The Secret Life of Bees is a 2008 American drama film adapted from the 2001 novel of the same name by Sue Monk Kidd. Starring Queen Latifah, Dakota Fanning, Jennifer Hudson, Alicia Keys, Sophie Okonedo, and Paul Bettany, the film was directed by Gina Prince-Bythewood and produced by Lauren Shuler Donner and Will Smith, with Jada Pinkett Smith as the executive producer.

The Secret Life of Bees is noted for Queen Latifah's critically acclaimed performance as August Boatwright.
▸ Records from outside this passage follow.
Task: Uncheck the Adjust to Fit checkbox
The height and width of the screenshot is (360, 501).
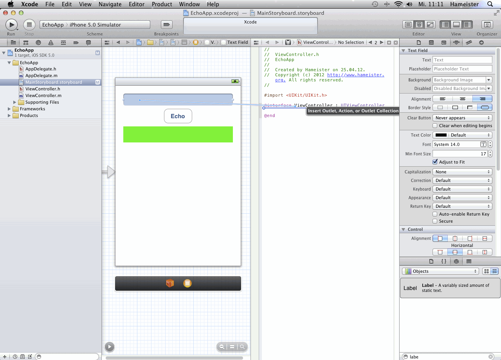Action: pyautogui.click(x=435, y=162)
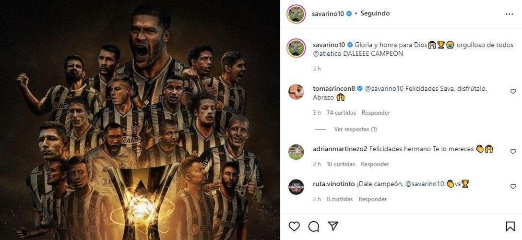Click the 'Seguindo' following button
This screenshot has height=240, width=522.
(375, 13)
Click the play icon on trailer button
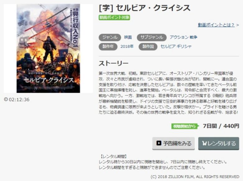This screenshot has width=243, height=181. [x=159, y=143]
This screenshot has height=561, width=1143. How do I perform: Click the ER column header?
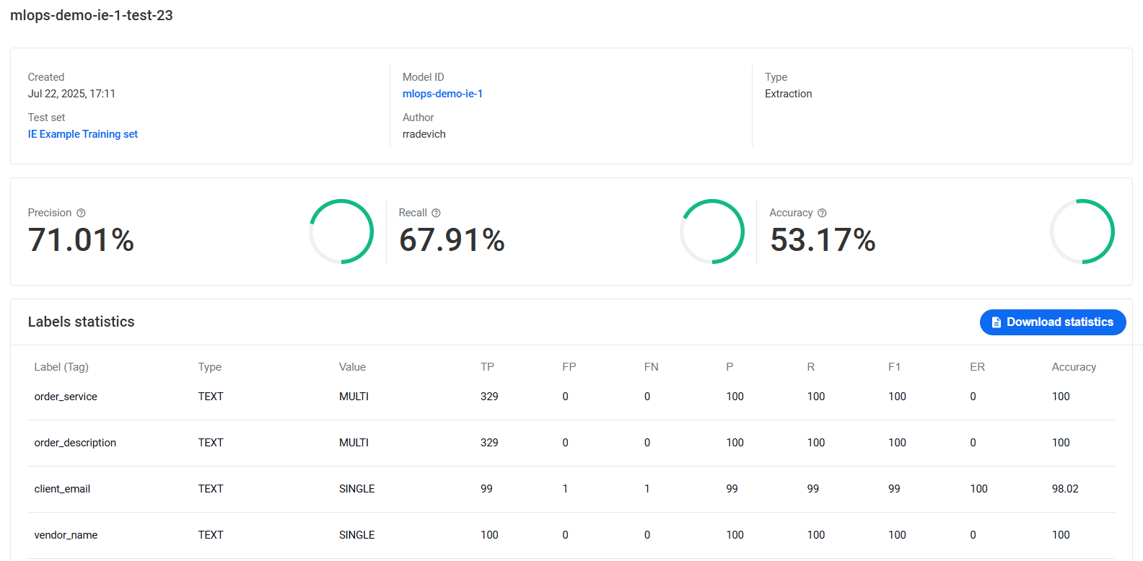coord(977,367)
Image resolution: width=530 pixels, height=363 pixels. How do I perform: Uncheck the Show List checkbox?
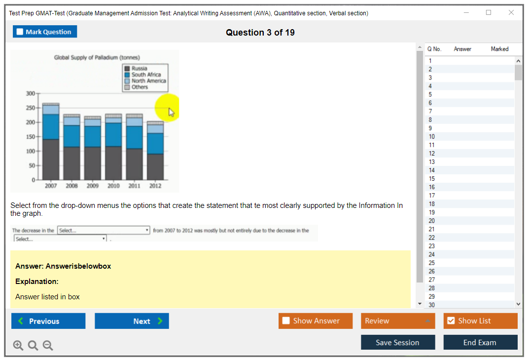pos(451,321)
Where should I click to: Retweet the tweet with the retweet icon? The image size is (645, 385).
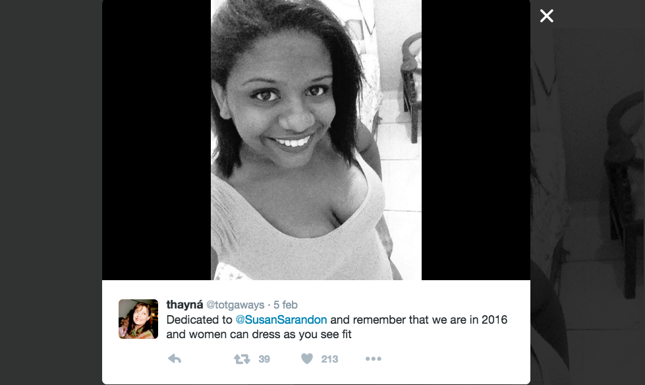pyautogui.click(x=242, y=359)
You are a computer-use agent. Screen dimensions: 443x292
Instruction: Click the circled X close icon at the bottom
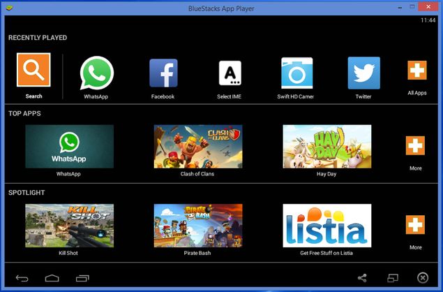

The film was released in the United States on October 17, 2008, and in the United Kingdom on December 5, 2008.


In 1964 South Carolina, Lily Owens lives on a peach orchard with her abusive, widowed father T. Ray. 10 years earlier, the four-year-old Lily accidentally shot her mother as she was attempting to leave him.

In the present day, Lily's 14th birthday is approaching, and she celebrates the signing of the Civil Rights Act with her father’s Black hired help, Rosaleen. On the night before her birthday, Lily sneaks away into a nearby cornfield where she has secretly buried a few mementos of her mother, including a jar labeled “Black Madonna Honey, Tiburon, SC.” She places the picture of her mother on her stomach to feel closer to her as she lays back in the cornfield.

Lily suddenly hears T. Ray calling for her and quickly buries her mothers belongings and tries to quickly button her shirt. She is caught hastily buttoning her shirt by T. Ray who assumes she was out there with a boy and punishes her by having her kneel on a pile of grits for an hour.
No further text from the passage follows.